WORK ORDER | Go over the entries below line by line, copying each one that contains the word "label".

RECORDED DATA |
= Beginning of Section =

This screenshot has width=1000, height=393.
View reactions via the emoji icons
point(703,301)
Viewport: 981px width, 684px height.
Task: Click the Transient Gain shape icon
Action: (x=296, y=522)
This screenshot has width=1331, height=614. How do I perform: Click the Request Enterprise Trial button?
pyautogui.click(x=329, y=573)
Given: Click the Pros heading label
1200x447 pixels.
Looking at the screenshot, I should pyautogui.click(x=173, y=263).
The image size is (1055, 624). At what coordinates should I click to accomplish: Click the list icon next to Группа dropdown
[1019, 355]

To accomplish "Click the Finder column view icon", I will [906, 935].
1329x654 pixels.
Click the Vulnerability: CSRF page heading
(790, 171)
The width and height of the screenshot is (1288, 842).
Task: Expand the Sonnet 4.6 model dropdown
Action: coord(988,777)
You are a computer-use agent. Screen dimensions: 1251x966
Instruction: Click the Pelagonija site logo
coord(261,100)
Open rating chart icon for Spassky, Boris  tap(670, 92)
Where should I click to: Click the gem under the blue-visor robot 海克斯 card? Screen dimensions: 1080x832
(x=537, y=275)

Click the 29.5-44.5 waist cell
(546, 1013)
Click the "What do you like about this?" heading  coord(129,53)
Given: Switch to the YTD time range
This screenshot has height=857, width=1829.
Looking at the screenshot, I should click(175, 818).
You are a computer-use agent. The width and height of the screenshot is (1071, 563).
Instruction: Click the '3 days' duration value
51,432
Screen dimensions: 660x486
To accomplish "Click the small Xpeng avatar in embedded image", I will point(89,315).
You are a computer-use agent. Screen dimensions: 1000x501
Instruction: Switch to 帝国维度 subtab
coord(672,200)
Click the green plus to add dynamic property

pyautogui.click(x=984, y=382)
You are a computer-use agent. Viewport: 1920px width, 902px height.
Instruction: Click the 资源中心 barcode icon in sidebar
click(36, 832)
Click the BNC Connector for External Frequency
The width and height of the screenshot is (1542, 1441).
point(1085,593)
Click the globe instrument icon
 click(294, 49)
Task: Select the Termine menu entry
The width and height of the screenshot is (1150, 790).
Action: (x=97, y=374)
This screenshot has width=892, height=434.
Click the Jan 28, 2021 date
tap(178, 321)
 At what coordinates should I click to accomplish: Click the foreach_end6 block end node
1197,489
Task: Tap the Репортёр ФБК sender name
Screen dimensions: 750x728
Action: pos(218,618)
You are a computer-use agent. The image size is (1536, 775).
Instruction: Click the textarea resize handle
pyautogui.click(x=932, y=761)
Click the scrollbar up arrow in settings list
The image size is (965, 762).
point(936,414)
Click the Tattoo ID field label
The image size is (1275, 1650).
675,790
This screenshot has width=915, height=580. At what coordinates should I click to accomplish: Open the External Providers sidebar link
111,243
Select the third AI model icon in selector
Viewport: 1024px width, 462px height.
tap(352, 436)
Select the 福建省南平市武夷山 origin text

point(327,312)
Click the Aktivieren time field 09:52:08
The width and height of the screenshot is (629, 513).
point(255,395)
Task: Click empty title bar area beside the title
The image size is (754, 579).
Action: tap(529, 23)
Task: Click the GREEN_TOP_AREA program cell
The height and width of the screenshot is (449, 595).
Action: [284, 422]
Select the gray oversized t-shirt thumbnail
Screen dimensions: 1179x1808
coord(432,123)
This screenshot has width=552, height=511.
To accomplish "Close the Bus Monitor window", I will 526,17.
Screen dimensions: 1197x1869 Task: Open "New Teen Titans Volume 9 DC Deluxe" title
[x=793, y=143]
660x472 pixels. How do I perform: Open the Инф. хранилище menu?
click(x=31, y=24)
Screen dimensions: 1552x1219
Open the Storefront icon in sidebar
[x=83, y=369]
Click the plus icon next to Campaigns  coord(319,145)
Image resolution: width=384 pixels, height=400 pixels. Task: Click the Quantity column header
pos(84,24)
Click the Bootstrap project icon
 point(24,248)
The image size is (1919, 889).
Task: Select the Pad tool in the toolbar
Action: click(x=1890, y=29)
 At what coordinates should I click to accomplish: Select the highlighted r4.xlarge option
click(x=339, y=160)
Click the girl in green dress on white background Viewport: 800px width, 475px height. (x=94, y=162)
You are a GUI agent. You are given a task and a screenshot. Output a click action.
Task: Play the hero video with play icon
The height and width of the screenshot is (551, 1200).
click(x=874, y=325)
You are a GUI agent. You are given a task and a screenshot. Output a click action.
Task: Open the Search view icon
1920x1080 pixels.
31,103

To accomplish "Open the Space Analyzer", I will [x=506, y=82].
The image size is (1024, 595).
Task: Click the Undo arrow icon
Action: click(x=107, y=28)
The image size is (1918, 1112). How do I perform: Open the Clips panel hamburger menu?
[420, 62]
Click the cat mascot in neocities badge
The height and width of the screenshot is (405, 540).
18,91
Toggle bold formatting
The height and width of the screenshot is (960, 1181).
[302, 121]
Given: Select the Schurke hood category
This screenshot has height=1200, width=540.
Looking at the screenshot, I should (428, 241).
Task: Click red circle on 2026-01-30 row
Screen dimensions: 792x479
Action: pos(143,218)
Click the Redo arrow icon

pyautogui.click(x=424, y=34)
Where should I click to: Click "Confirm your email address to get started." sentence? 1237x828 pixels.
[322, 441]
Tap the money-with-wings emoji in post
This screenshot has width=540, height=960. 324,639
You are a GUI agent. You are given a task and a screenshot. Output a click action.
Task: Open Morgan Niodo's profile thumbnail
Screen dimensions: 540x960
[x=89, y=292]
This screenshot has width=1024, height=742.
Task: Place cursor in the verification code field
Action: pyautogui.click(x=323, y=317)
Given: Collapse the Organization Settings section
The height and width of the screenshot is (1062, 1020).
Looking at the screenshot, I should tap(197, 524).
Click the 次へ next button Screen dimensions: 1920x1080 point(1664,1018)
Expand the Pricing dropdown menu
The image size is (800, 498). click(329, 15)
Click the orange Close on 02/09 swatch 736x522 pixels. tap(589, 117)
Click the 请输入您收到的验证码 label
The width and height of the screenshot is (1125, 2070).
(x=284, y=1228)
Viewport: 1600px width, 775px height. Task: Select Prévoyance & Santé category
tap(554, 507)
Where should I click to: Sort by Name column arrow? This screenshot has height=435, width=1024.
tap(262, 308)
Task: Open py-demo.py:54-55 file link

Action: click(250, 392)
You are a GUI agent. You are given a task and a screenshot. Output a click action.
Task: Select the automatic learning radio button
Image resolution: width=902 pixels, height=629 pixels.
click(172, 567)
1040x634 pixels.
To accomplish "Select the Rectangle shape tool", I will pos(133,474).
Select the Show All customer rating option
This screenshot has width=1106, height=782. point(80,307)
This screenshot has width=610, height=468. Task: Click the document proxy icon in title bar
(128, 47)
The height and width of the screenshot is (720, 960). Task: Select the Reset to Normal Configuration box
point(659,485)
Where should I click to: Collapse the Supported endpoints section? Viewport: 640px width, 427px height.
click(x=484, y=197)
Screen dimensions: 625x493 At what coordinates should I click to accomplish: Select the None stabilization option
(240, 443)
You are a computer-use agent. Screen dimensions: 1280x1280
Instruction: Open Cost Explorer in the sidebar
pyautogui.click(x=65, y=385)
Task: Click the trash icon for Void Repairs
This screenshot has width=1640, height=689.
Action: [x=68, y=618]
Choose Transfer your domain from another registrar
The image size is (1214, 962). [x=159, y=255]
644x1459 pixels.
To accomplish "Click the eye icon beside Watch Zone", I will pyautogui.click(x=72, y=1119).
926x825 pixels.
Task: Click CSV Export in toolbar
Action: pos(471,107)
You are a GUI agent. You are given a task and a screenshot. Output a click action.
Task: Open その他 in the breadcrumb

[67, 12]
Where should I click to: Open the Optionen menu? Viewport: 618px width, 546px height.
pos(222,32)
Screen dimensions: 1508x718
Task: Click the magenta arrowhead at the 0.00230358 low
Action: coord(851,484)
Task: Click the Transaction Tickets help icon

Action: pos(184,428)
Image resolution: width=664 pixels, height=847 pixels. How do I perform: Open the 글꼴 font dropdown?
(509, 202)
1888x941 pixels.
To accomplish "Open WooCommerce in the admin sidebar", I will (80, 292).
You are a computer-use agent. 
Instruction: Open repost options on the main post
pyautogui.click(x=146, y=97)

= End of Section =

YOUR RESPONSE |
Given: Click the Pros heading label
Click the Tattoo ID field label
Click the 请输入您收到的验证码 label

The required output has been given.